Web Hosting Talk






PDA

View Full Version : plesk and iptables

sexshun
02-08-2006, 01:27 AM
I just got a box with plesk and was wondering if anyone had any issues with their ftp server with iptables on.

FTP transfers are slow and just to bring up a directory listing takes like 5 seconds. When I disable iptables everything works fine.
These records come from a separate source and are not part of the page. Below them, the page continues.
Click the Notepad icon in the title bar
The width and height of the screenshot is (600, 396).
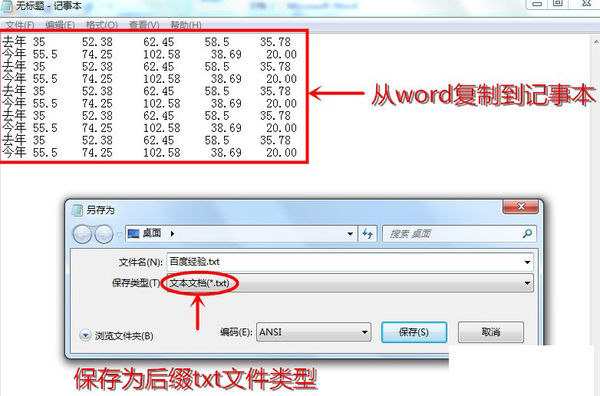(x=7, y=6)
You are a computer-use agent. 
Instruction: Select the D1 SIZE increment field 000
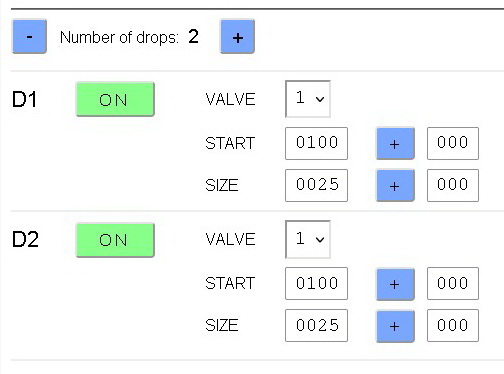[x=453, y=185]
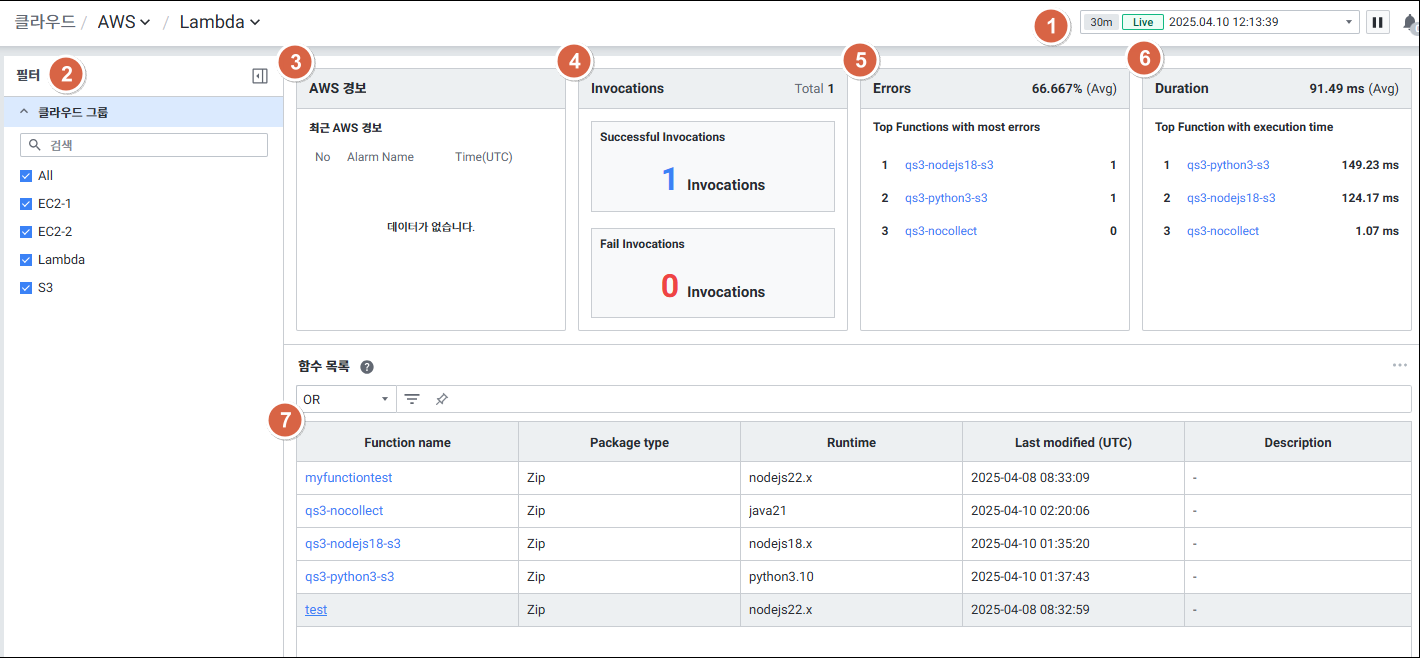Collapse the filter side panel
The height and width of the screenshot is (658, 1420).
click(259, 76)
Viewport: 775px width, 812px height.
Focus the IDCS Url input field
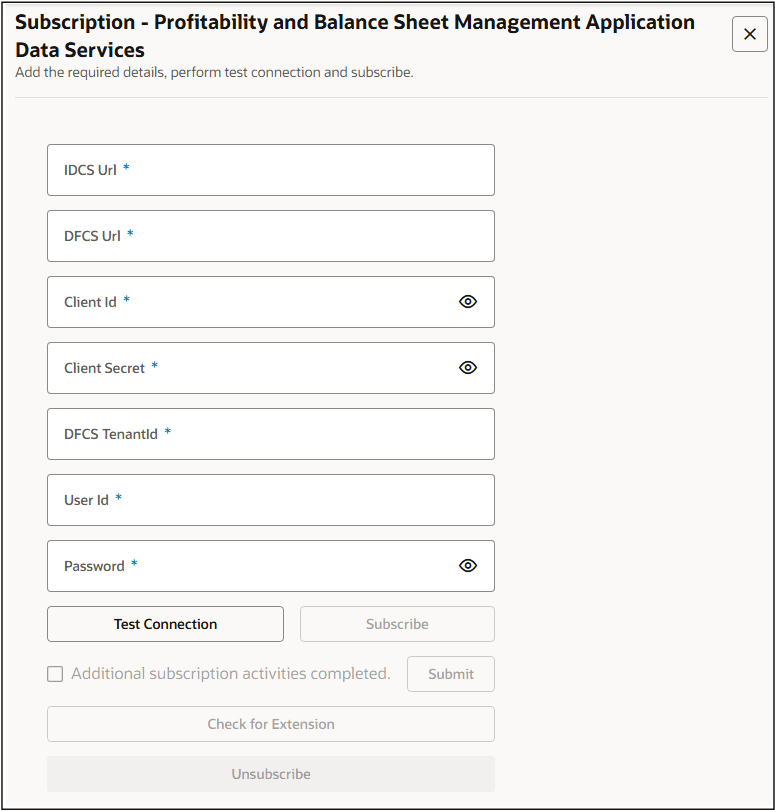click(x=270, y=170)
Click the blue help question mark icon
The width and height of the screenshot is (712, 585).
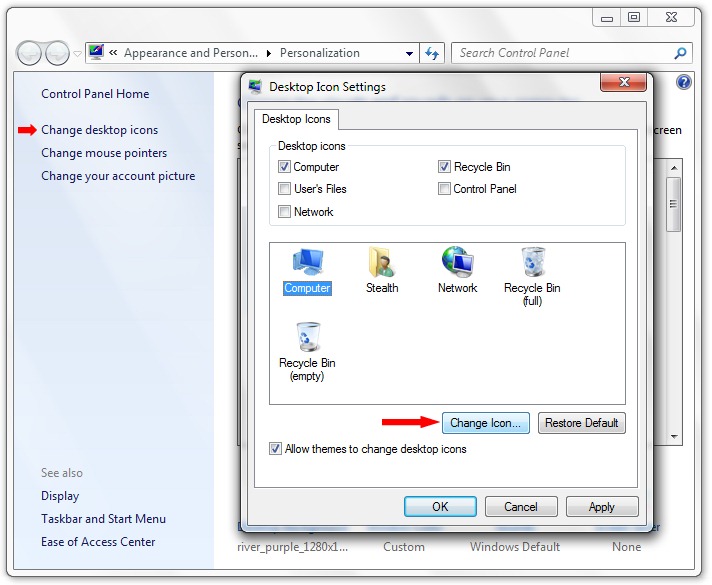point(684,83)
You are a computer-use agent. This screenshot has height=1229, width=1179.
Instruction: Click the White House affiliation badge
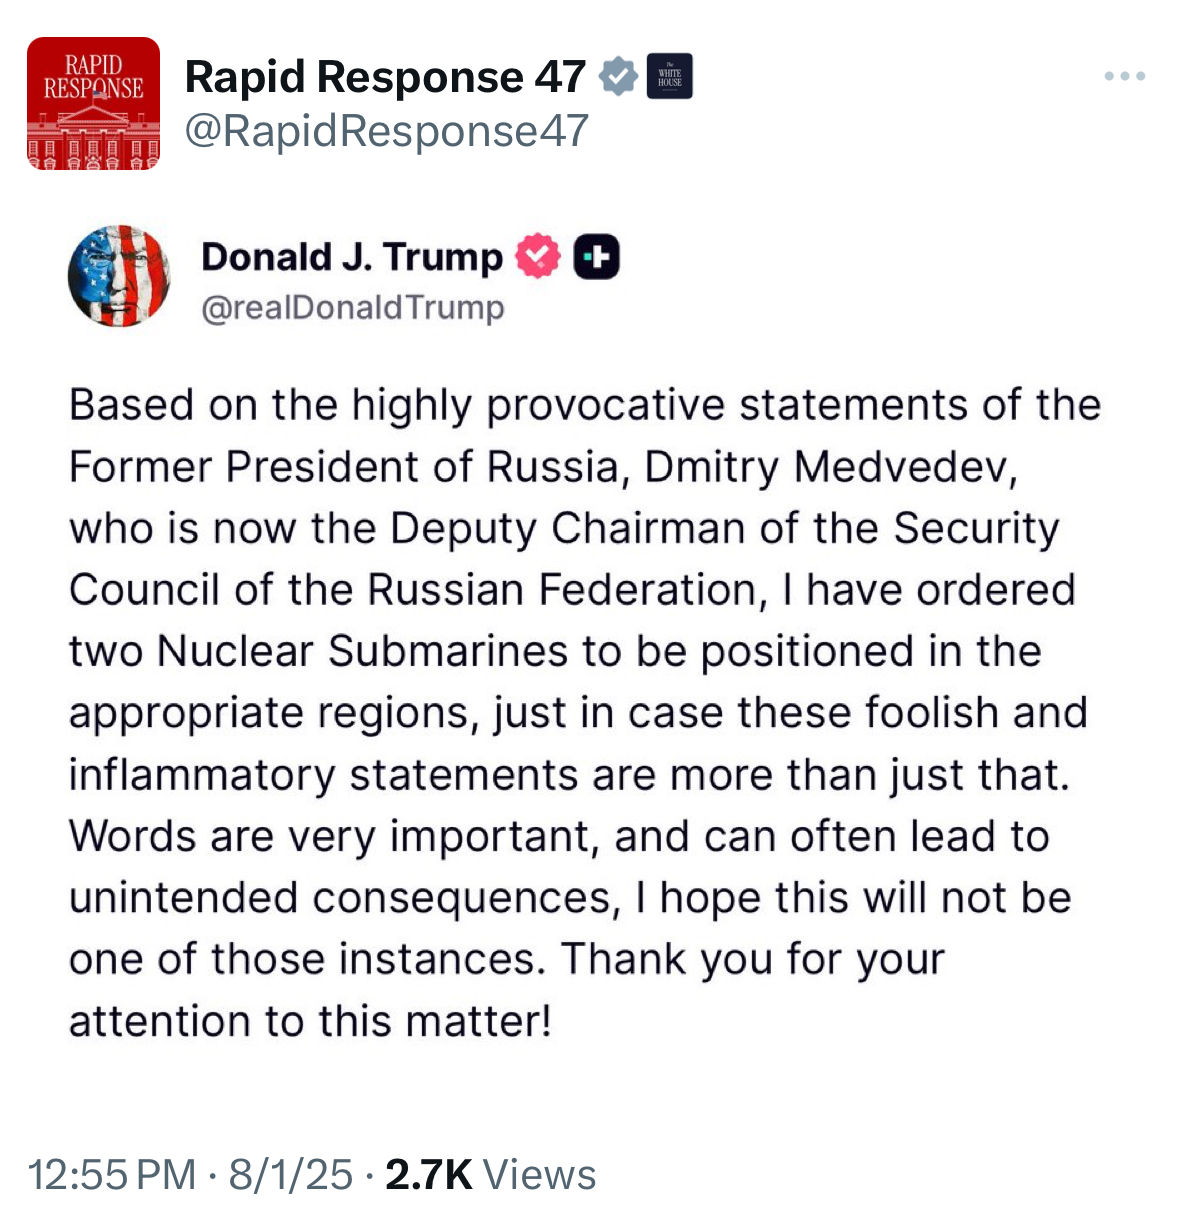(669, 77)
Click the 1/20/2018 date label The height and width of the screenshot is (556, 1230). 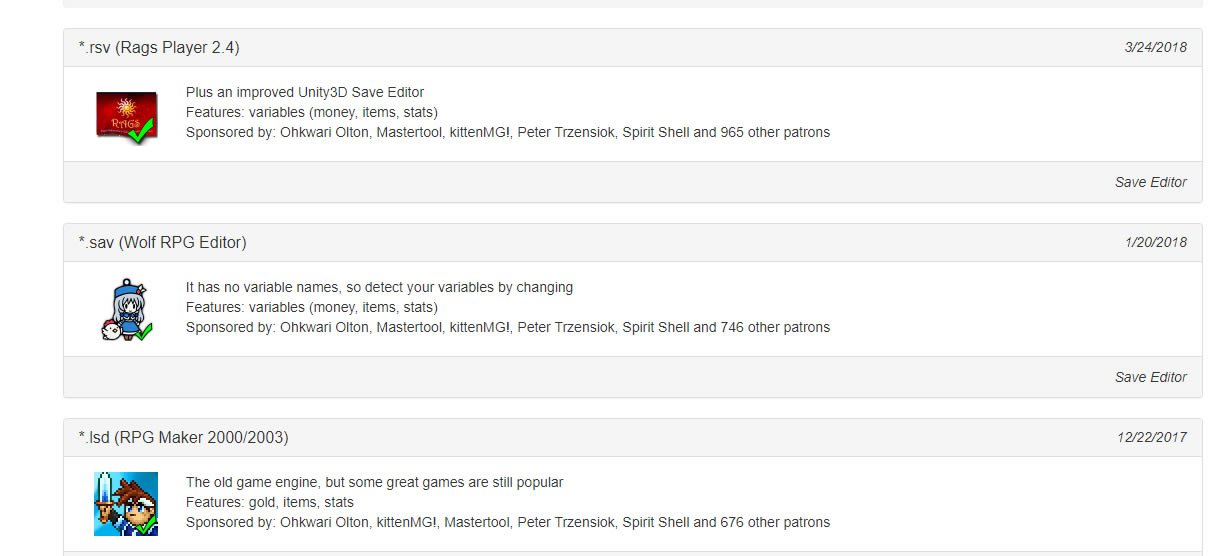click(x=1155, y=242)
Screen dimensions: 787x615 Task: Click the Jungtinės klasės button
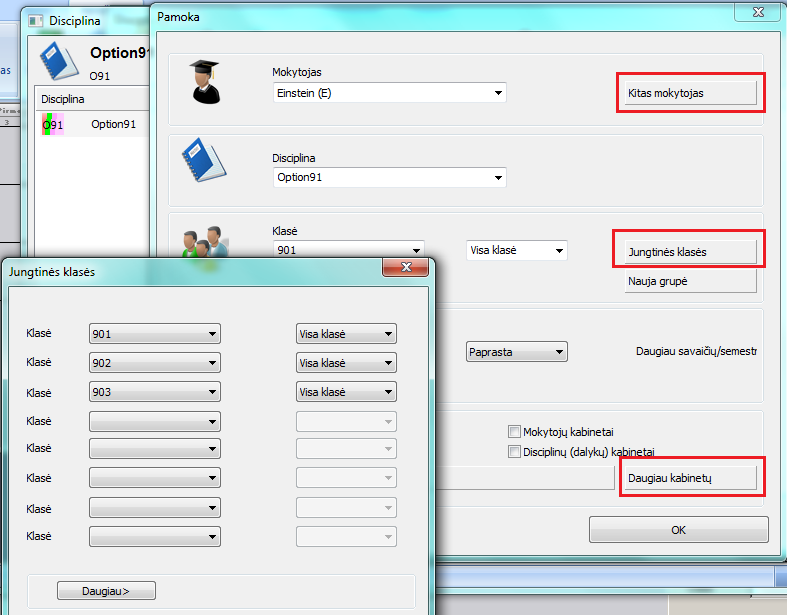(690, 252)
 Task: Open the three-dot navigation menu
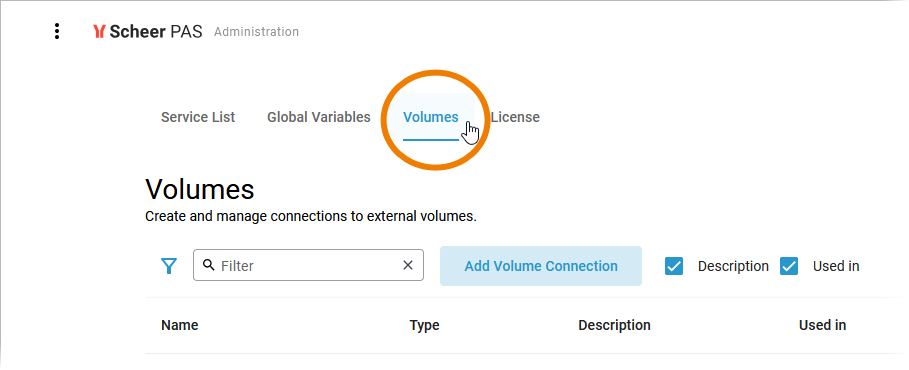tap(56, 31)
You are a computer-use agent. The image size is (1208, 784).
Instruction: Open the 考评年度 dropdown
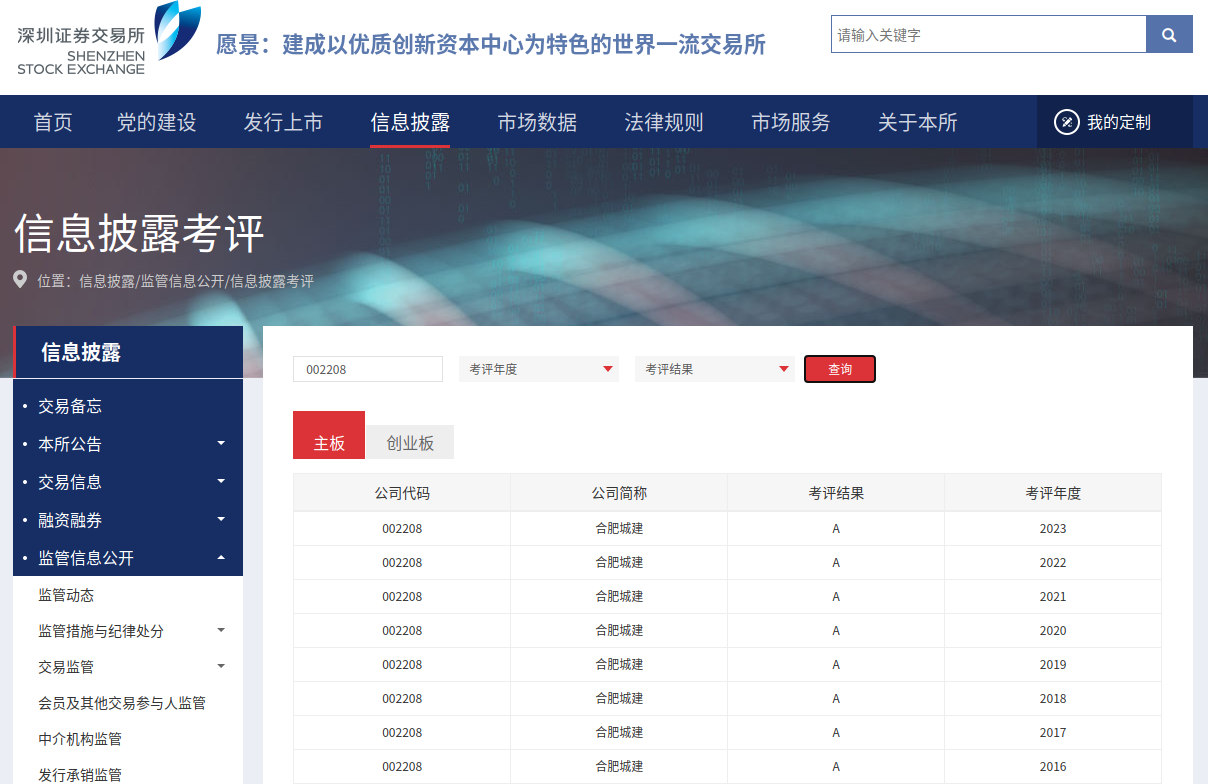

This are the rules in my iptables right now that were set by default.

*filter
:INPUT ACCEPT [0:0]
:FORWARD ACCEPT [0:0]
:OUTPUT ACCEPT [0:0]
:RH-Firewall-1-INPUT - [0:0]
-A INPUT -j RH-Firewall-1-INPUT
-A FORWARD -j RH-Firewall-1-INPUT
-A RH-Firewall-1-INPUT -i lo -j ACCEPT
-A RH-Firewall-1-INPUT -p icmp --icmp-type any -j ACCEPT
-A RH-Firewall-1-INPUT -p 50 -j ACCEPT
-A RH-Firewall-1-INPUT -p 51 -j ACCEPT
-A RH-Firewall-1-INPUT -p udp --dport 5353 -d 224.0.0.251 -j ACCEPT
-A RH-Firewall-1-INPUT -p udp -m udp --dport 631 -j ACCEPT
-A RH-Firewall-1-INPUT -m state --state ESTABLISHED,RELATED -j ACCEPT
-A RH-Firewall-1-INPUT -m state --state NEW -m tcp -p tcp --dport 21 -j ACCEPT
-A RH-Firewall-1-INPUT -m state --state NEW -m tcp -p tcp --dport 22 -j ACCEPT
-A RH-Firewall-1-INPUT -m state --state NEW -m tcp -p tcp --dport 25 -j ACCEPT
-A RH-Firewall-1-INPUT -m state --state NEW -m tcp -p tcp --dport 53 -j ACCEPT
-A RH-Firewall-1-INPUT -m state --state NEW -m udp -p udp --dport 53 -j ACCEPT
-A RH-Firewall-1-INPUT -m state --state NEW -m tcp -p tcp --dport 80 -j ACCEPT
-A RH-Firewall-1-INPUT -m state --state NEW -m tcp -p tcp --dport 110 -j ACCEPT
-A RH-Firewall-1-INPUT -m state --state NEW -m tcp -p tcp --dport 143 -j ACCEPT
-A RH-Firewall-1-INPUT -m state --state NEW -m tcp -p tcp --dport 443 -j ACCEPT
-A RH-Firewall-1-INPUT -m state --state NEW -m tcp -p tcp --dport 993 -j ACCEPT
-A RH-Firewall-1-INPUT -m state --state NEW -m tcp -p tcp --dport 995 -j ACCEPT
-A RH-Firewall-1-INPUT -m state --state NEW -m tcp -p tcp --dport 3306 -j ACCEPT
-A RH-Firewall-1-INPUT -m state --state NEW -m tcp -p tcp --dport 60000:65000 -j ACCEPT
-A RH-Firewall-1-INPUT -m state --state NEW -m tcp -p tcp --dport 8443 -j ACCEPT
-A RH-Firewall-1-INPUT -j REJECT --reject-with icmp-host-prohibite


Anyone see anything that could be causing my issue.
jbwebhosting
02-08-2006, 09:24 AM
Find your proftpd.conf file, and scroll down to the section that says:
<Directory /usr/local/psa/home/vhosts>
GroupOwner psacln
</Directory>
Change it to look like this instead:


<Directory /usr/local/psa/home/vhosts>
GroupOwner psacln
HideNoAccess On
HideGroup root
</Directory>
jbwebhosting
02-08-2006, 09:32 AM
Sorry, i submit wrong :)

add the following to /etc/proftp.include

IdentLookups off
UseReverseDNS off
Quotas on
AllowStoreRestart on
AllowRetreiveRestart on
TimeoutNo Transfer 900
TimeoutIdle 1800

Please disregard my first post...im sleepy ;)
jbwebhosting
02-08-2006, 09:35 AM
also, it might be proftp.conf instead cause the .include might get reset by plesk from time to time
sexshun
02-08-2006, 11:46 AM
Thanks for the reply, i have added those values to the end of my .conf file and I still have the issue. Wanted to let you know I had like half of those already set by default to what you specified.

Do you really think its the ftp? Do you think I need to add some passive ports and forward those in my firewall?

EDIT: I think i fixed the problem, I added the values "PassivePorts 60000 65000" to my conf file since those were already being forwarded in my firewall and that seems to have cured the problem.